Ich erzähle ihm, dass 50 Kilometer mehr eine andere Welt sein können. Dass Winterkilometer nicht mit Sommerkilometern gleichzusetzen sind. Dass es sich durchaus lohnt, für Fahrten bei tiefen Temperaturen für die Klamotten Geld auszugeben. Ich erzähle ihm von kalten Fingern und kalten Zehen. Von Handschuhen, Überschuhen und Einwegzehenwärmern für den Notfall. Vom eisigen Gegenwind und Buff-Tüchern. Von Glätte und Schnee... und dass es nicht verkehrt und verwerflich ist, einen Plan B zur Hand zu haben. Und am gleichen Abend erzähle ich zu Hause Frau Leone davon und sage: "Der B. ist doch verrückt!"
Zwei weitere Abende danach. Ich sitze neben Frau Leone zu Hause auf dem Sofa. "Stell Dir vor", sage ich zu ihr, "ich habe heute etwas gelernt. Die Pläne anderer sind so lange verrückt..." Frau Leone unterbricht mich kopfschüttelnd und verdreht dabei die Augen: "Sprich nicht weiter. Ich weiß, was kommt."
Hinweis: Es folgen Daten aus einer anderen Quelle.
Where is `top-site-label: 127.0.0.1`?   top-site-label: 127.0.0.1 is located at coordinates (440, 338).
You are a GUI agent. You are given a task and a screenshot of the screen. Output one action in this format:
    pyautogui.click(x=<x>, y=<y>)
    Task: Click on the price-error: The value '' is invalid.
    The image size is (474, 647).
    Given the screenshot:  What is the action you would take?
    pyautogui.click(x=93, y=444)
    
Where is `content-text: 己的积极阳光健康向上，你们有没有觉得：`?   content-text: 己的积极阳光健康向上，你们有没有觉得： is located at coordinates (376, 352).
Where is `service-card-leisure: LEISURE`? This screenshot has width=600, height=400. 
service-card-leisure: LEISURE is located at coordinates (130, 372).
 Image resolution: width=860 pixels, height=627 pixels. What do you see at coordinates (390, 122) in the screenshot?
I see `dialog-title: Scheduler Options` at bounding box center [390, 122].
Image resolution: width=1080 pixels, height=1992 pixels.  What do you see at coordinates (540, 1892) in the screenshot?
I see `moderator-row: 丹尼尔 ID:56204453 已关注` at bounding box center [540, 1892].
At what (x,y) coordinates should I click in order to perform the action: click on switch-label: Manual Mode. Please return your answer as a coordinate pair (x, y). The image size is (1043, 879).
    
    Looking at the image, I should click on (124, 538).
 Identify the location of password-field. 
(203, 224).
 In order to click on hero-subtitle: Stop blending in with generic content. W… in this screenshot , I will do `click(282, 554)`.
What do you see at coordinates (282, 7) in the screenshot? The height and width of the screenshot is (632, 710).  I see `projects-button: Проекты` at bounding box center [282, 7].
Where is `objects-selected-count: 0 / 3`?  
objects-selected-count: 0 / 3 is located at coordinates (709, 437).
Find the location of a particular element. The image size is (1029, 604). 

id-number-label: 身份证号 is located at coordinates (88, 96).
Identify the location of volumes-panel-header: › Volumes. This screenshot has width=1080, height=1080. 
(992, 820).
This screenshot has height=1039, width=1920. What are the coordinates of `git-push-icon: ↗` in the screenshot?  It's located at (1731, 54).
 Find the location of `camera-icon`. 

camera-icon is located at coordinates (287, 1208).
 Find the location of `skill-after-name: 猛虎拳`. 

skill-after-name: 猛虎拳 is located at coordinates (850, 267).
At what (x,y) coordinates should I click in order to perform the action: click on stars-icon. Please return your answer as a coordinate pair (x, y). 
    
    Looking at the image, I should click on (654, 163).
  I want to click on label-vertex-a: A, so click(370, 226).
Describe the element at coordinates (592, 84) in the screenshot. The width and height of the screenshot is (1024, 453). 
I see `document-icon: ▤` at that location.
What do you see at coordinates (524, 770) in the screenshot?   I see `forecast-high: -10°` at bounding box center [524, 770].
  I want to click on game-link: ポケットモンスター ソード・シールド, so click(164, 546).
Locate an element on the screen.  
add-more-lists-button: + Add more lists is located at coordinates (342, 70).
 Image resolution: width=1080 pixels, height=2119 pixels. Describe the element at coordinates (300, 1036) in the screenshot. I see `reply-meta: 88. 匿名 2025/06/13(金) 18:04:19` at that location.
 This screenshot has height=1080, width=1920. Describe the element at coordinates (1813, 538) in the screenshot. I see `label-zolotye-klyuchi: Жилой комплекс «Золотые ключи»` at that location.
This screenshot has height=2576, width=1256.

Ja, ich weiß auch nicht so recht, wieso. Wie ich da so bequem mit einer Tasse Kaffee in der Hand auf dem Bürosofa bei Kollege B. und der Bürokollegin I. sitze und den festen Willen, den Eifer, die Leidensbereitschaft, den Optimismus, den Humor und die Abenteuerlust spüre, weiß ich, dass das nicht verrückt ist, sondern ein Spaß wird, wenn wir gemeinsam fahren. Wenn also alles passt, dann gibt's zwischen Weihnachten und Silvester eine Reisfladentour. Ich freu mich drauf.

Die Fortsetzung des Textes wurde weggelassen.